Der beklagte Arbeitgeber hat dem klagenden Arbeitnehmer gekündigt. Im erstinstanzlichen Verfahren der Kündigungsschutzklage vereinbaren die Parteien schriftlich ein „vertragliches Prozessarbeitsverhältnis“ und regeln u.a. Folgendes:

Der Arbeitgeber bietet dem Arbeitnehmer eine durch die rechtskräftige Feststellung der Wirksamkeit der Kündigung auflösend bedingte Fortsetzung seines Arbeitsverhältnisses zu den bisherigen im Arbeitsvertrag vom 14.7.20214 geregelten Bedingungen als Prozessmanager in D ab dem 5.9.2018 an.

Daneben vereinbaren die Parteien die Annahme dieses Angebots sowie eine doppelte Schriftformklausel.

Nachdem während der Prozessbeschäftigung die Arbeitsunfähigkeit des Klägers geendet hat, fordert die Beklagte den Kläger am Freitag, den 22.3.2019 zur Arbeitsaufnahme am Montag, den 25.3.2019 auf.
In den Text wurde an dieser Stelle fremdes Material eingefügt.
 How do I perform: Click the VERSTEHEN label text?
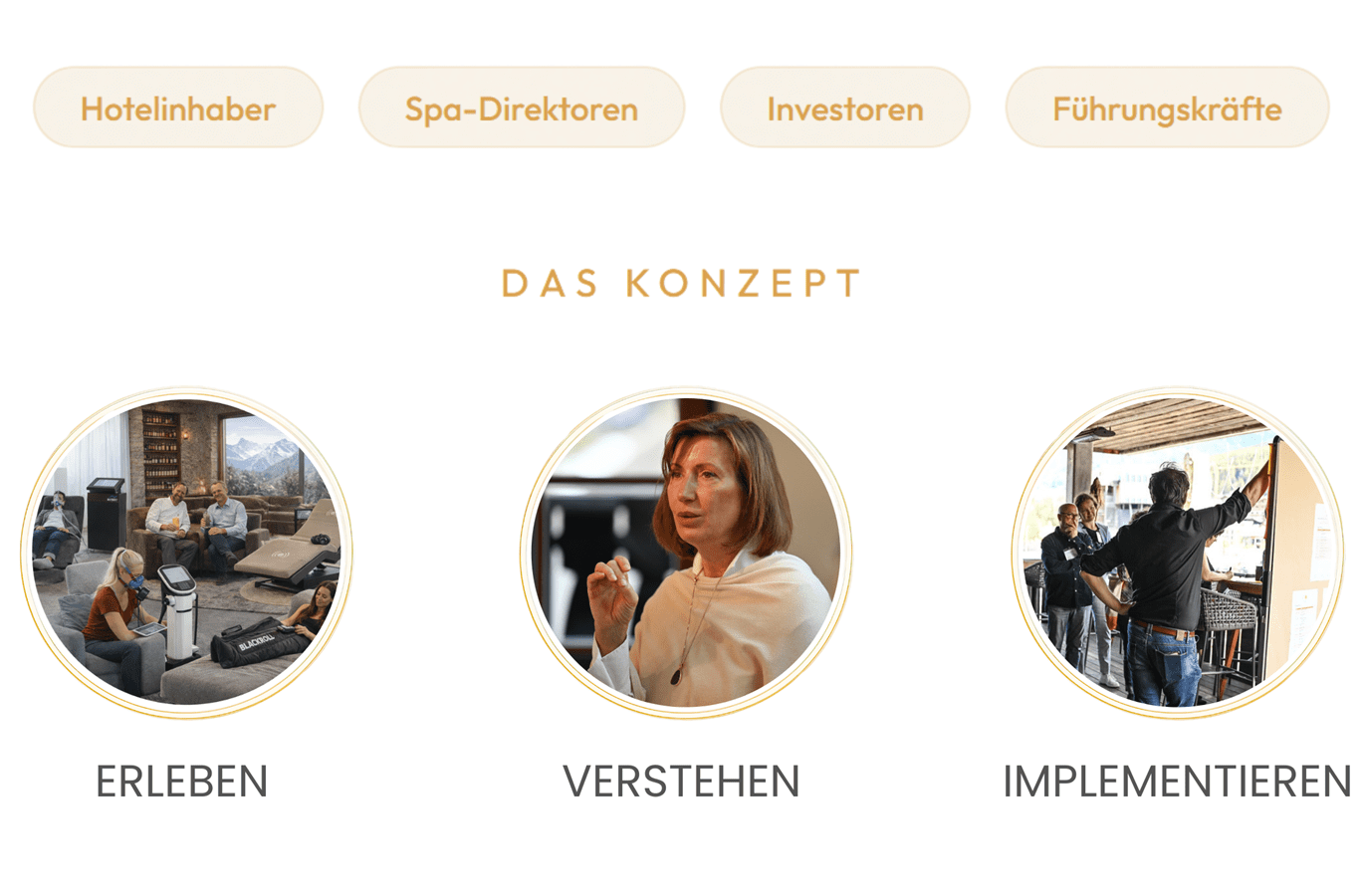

Daraufhin beantragt der Kläger am 22.3.2019 um 23.17 Uhr bei der Beklagten Erholungsurlaub für die Zeit vom 25.3.2019 bis zum 25.4.2019 und bittet um schriftliche Genehmigung bzw. bei Ablehnung um Nennung der Gründe auf demselben Wege. Er bleibt ab 25.3.2019 der Arbeit fern.
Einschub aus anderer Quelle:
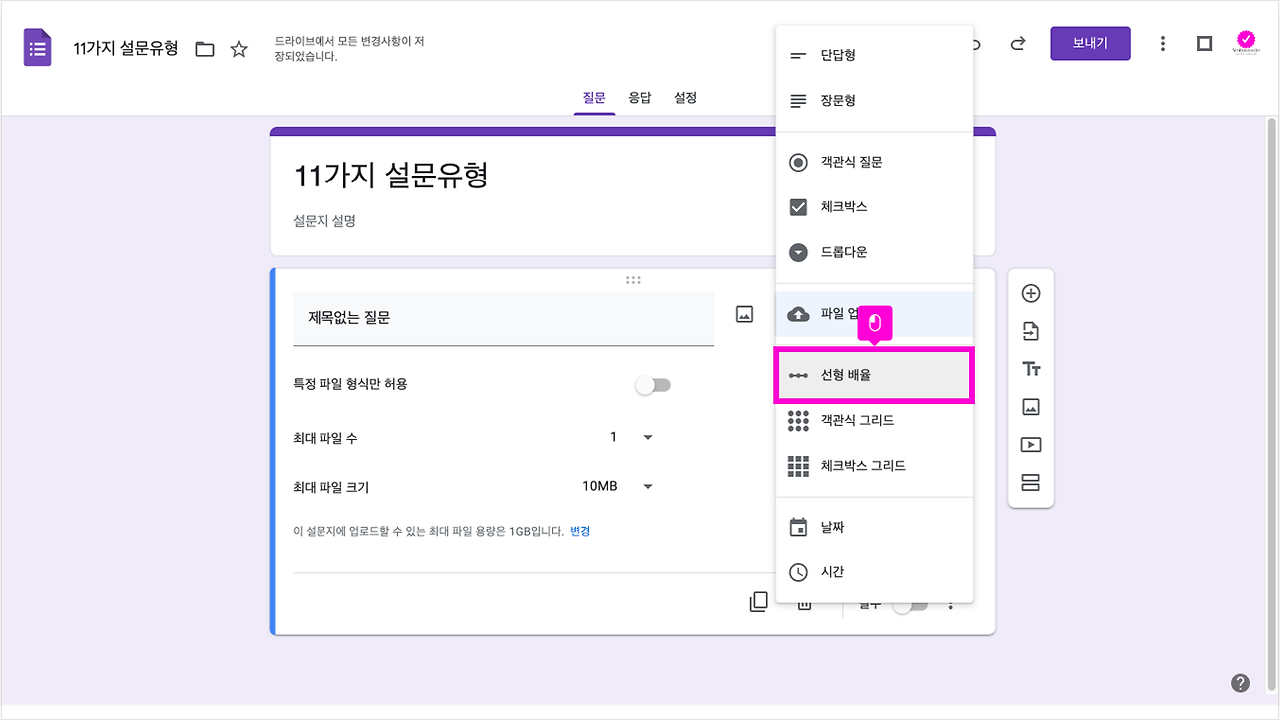Insert an image using sidebar image icon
Am 4.4.2019 kündigt die Beklagte „den mit Ihnen geschlossenen Arbeitsvertrag“ außerordentlich, hilfsweise ordentlich. Der Kläger wendet im Rahmen der von ihm veranlassten Klagerweiterung ein, die Beklagte habe allein ein separates Prozessarbeitsverhältnis gekündigt. Zu Recht?
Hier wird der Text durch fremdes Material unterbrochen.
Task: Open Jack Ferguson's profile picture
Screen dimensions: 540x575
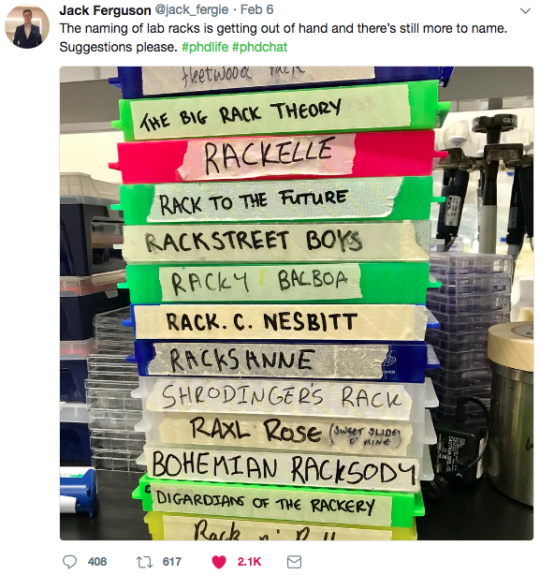Action: point(27,27)
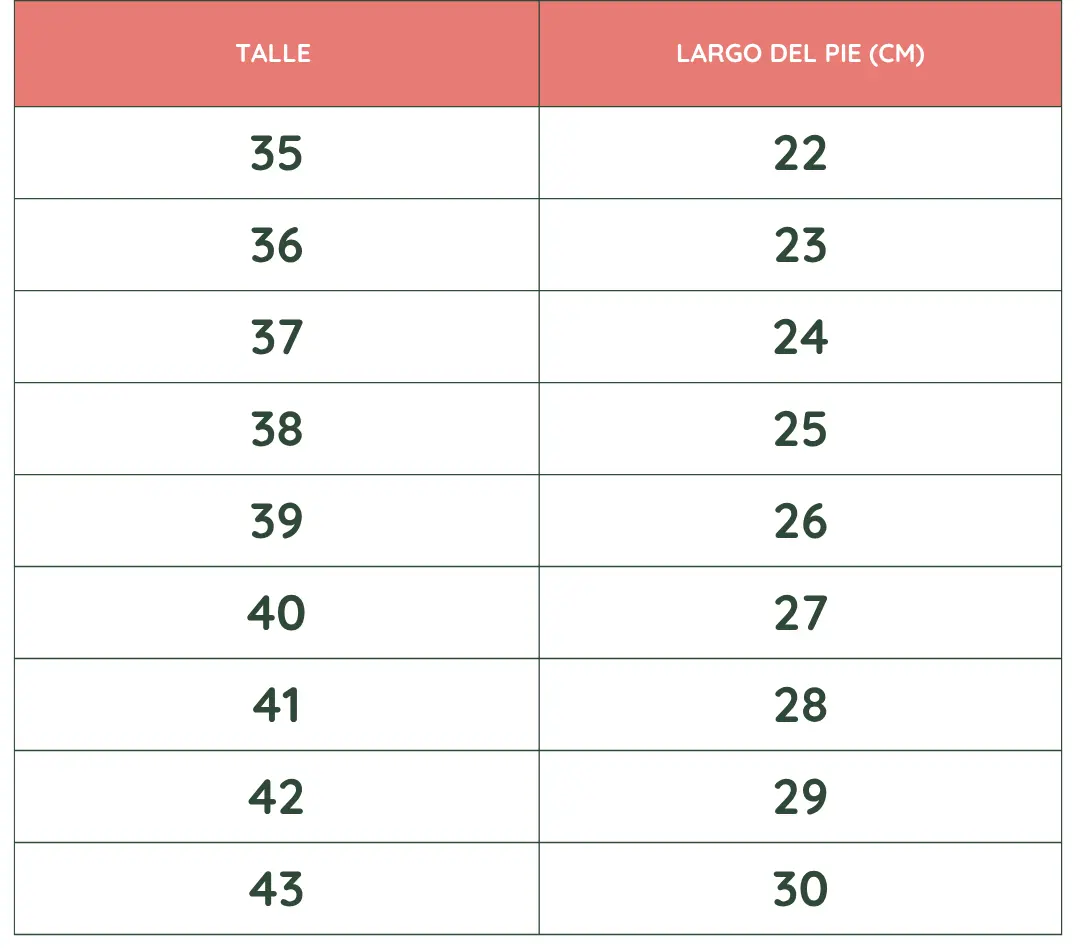Select size 35 cell
This screenshot has width=1080, height=950.
click(276, 153)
Die Entscheidung des Gerichts

Das BAG erachtet die gegen die außerordentliche fristlose Kündigung gerichtete Klage als unbegründet.

Durch die Vereinbarung des Prozessarbeitsverhältnisses sei das Arbeitsverhältnis zwischen den Parteien – ungeachtet der vorangegangenen Kündigung – auflösend bedingt rechtswirksam fortgesetzt worden. Die Abrede sei schon durch die Überschrift als „vertragliches Prozessarbeitsverhältnis“ und das darin enthaltene Angebot sowie dessen Annahme durch den Kläger wirksam zustande gekommen. Auch das qualifizierte Schriftformerfordernis sowie die salvatorische Klausel ließen erkennen, dass die Beklagte hier nicht nur zur Abwendung der Zwangsvollstreckung eine vorläufige Weiterbeschäftigung angestrebt habe; vielmehr habe sie eindeutig eine auflösend bedingte Fortsetzung des Arbeitsverhältnisses zu den bisherigen Bedingungen bis zur rechtskräftigen Abweisung der Klage vereinbaren wollen.

In einem solchen Prozessbeschäftigungsverhältnis gelten dieselben Recht und Pflichten wie im gekündigten, aber noch nicht beendeten Arbeitsverhältnis. Daher könne der Kläger nicht kurzfristig Erholungsurlaub beantragen, den der Arbeitgeber nicht mehr angemessen prüfen könne, und dann einfach der Arbeit fernbleiben. Dies stelle eine Selbstbeurlaubung dar, die eine fristlose Kündigung rechtfertige.